━━ Records shown ━━
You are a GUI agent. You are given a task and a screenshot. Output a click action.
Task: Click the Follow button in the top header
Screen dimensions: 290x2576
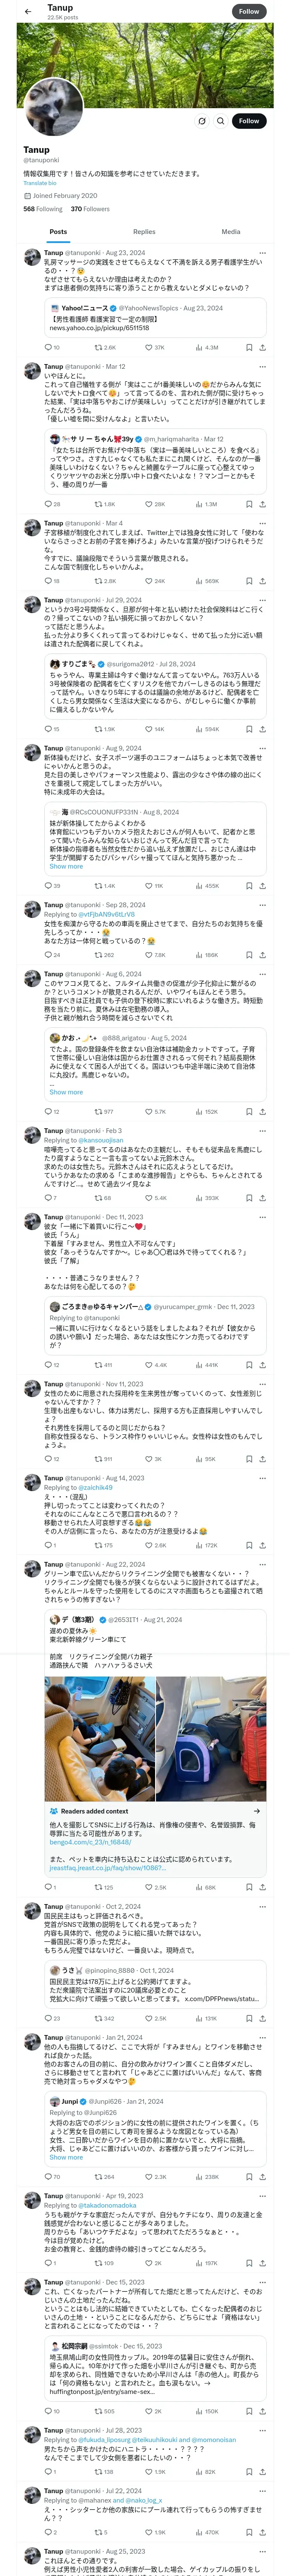248,11
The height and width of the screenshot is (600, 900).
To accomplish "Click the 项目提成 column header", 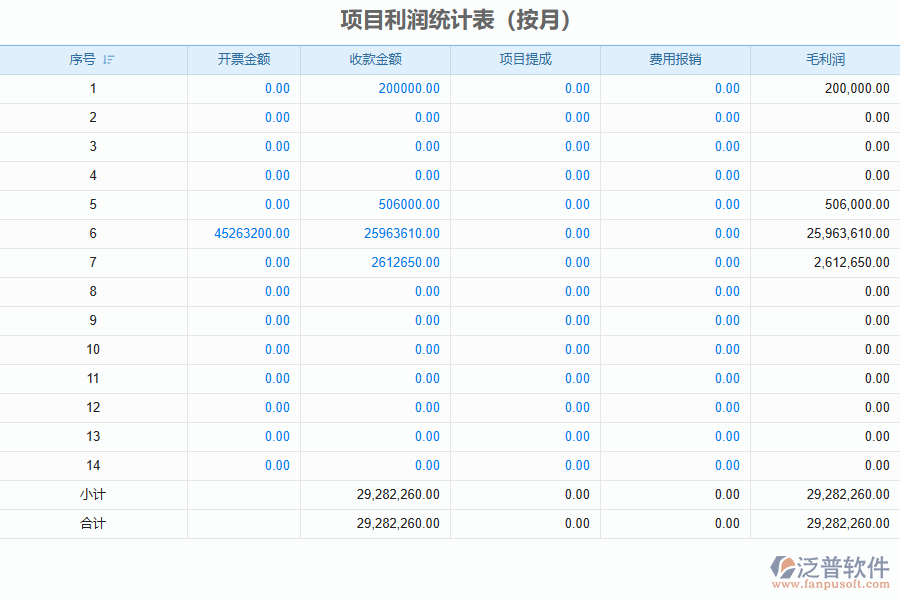I will (x=525, y=59).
━━━
• _Task instructions_
Locate every line in the material above that contains the string "screenshot", and copy each of those lines.

• _The answer_
You are a GUI agent. You are given a task and a screenshot. Output a click action.
The height and width of the screenshot is (600, 900).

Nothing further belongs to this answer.